>>>
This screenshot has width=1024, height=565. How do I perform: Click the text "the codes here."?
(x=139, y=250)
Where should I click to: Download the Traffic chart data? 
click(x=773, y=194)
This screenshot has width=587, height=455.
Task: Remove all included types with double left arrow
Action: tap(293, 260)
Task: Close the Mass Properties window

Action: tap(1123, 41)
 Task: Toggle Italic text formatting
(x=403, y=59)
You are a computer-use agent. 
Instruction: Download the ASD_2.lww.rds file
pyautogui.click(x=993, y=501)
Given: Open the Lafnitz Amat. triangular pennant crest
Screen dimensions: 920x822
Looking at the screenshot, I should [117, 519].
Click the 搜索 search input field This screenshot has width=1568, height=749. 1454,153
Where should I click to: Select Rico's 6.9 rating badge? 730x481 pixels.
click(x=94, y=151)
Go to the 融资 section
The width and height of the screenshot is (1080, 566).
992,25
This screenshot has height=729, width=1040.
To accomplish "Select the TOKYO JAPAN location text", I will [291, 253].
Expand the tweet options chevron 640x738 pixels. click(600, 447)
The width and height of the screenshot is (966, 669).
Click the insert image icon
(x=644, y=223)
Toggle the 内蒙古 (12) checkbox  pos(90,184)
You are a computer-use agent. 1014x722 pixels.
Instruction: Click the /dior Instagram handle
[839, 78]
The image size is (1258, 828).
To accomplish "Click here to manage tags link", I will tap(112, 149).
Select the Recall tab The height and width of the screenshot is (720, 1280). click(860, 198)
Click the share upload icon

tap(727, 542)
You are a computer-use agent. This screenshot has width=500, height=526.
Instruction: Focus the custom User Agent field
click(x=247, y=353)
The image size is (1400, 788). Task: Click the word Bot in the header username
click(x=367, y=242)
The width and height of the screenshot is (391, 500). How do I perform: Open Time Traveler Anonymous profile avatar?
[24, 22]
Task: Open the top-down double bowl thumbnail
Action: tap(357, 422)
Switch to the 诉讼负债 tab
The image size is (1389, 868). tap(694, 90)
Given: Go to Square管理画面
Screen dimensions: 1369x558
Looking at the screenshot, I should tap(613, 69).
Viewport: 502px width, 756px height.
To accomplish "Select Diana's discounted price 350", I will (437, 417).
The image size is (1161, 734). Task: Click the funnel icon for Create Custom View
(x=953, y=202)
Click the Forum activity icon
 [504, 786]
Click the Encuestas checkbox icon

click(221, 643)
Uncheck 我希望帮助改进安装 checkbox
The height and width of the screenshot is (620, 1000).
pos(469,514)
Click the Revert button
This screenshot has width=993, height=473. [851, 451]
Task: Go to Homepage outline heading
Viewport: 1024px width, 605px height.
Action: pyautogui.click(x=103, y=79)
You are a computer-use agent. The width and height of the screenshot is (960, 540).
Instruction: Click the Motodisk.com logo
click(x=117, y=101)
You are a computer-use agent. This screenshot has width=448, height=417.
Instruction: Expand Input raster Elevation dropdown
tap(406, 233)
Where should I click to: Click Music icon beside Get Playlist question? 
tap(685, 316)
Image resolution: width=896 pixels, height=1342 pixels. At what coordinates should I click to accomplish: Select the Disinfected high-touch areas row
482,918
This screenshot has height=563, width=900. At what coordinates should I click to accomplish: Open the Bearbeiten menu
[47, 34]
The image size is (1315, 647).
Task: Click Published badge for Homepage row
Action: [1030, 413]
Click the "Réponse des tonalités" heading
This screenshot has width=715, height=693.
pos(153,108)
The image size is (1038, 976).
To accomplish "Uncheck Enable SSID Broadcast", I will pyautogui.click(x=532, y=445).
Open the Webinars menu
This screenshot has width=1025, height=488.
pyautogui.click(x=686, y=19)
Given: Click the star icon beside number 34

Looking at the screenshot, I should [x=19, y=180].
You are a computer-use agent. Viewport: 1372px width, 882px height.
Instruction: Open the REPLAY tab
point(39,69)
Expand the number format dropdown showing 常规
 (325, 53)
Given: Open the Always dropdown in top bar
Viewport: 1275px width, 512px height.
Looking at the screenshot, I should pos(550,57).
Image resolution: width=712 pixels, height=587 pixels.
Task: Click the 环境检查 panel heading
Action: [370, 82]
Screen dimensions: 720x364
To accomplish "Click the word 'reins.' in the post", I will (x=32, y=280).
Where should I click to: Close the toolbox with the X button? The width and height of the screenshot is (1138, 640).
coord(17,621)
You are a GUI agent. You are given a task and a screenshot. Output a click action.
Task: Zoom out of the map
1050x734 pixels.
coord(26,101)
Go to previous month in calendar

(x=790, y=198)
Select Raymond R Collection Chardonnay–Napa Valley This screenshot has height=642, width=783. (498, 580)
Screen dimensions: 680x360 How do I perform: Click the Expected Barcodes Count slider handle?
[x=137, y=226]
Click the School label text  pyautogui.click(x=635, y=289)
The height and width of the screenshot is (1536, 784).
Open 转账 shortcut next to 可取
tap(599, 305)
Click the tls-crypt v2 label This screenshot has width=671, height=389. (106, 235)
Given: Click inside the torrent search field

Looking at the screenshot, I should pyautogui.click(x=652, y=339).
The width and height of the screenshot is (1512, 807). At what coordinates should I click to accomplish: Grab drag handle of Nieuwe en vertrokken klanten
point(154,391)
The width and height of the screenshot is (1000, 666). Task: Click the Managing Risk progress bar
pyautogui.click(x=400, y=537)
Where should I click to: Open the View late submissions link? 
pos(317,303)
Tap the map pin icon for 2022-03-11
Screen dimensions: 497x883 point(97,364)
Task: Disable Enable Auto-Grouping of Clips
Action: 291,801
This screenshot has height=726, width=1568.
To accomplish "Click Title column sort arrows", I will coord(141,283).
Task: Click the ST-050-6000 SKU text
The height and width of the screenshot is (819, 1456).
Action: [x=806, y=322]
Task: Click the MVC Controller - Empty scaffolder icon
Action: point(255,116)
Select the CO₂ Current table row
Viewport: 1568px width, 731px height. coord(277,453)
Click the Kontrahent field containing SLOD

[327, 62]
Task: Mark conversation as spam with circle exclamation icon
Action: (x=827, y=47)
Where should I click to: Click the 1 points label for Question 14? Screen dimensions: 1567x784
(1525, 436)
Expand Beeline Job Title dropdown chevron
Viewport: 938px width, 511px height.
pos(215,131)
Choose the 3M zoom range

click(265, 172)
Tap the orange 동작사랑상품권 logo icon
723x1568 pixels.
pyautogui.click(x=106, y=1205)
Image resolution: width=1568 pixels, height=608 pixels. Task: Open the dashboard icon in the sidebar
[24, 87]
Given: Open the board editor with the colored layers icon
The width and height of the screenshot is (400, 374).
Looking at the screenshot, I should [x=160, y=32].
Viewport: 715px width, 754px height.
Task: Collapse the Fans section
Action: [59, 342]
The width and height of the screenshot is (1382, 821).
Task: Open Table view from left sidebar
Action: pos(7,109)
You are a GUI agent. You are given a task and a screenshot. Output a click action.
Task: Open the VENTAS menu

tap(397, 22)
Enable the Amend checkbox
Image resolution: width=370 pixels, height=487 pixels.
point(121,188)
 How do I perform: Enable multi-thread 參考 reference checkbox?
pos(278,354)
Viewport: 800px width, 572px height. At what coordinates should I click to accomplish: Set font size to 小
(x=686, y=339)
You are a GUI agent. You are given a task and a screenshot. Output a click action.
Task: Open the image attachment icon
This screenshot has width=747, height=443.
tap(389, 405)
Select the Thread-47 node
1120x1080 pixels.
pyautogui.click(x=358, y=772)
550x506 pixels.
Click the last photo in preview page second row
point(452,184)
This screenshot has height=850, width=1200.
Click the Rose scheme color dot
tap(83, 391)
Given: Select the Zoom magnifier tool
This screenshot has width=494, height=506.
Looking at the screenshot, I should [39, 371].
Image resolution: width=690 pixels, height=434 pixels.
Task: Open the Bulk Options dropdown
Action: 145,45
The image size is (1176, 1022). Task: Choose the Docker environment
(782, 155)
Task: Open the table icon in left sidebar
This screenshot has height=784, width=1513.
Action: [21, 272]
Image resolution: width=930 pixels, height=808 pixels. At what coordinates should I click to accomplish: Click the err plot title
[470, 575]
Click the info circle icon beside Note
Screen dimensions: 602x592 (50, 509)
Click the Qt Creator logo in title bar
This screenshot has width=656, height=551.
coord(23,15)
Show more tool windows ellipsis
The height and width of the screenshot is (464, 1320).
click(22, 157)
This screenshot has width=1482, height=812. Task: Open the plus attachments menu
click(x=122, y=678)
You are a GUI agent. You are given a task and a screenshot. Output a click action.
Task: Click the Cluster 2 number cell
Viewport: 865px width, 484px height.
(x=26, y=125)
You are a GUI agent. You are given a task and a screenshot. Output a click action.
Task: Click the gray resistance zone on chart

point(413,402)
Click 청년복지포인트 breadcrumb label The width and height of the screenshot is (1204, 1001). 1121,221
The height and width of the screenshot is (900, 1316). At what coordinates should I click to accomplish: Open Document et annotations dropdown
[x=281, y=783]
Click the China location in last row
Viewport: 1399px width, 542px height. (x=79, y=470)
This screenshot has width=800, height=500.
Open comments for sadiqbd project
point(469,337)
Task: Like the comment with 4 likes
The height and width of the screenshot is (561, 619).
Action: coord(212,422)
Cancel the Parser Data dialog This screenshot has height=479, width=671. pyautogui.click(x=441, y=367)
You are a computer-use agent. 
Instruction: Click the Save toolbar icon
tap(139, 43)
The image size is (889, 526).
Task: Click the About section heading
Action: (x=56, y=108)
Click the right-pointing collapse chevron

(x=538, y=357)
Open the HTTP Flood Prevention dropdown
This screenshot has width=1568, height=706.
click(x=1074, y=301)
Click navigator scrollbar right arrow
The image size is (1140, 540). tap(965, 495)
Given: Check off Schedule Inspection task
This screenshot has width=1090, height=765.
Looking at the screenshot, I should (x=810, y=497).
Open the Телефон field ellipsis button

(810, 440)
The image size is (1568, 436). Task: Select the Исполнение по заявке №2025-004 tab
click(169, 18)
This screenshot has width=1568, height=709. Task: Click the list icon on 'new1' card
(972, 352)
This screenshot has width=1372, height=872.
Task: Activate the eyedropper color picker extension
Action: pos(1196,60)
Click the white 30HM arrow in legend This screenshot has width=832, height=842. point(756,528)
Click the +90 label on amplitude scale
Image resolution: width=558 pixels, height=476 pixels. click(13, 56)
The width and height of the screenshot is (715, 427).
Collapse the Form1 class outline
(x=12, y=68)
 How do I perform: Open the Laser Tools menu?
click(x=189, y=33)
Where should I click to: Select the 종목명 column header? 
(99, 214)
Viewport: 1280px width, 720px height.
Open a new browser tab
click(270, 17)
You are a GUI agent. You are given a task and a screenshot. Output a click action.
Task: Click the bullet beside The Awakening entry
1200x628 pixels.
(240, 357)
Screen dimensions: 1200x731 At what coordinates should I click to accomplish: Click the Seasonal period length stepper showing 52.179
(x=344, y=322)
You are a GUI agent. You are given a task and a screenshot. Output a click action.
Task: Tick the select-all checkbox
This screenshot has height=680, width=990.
<<<
[Required action] From the records given above, copy all lines containing "computer".

[Response area]
You are a computer-use agent. 
You are a computer-use agent. 1014x722 pixels.
You are a computer-use agent. This screenshot has width=500, height=526.
You are a computer-use agent. The width and height of the screenshot is (960, 540).
You are a computer-use agent. This screenshot has width=448, height=417.
You are a computer-use agent. Viewport: 1372px width, 882px height.
You are a computer-use agent. 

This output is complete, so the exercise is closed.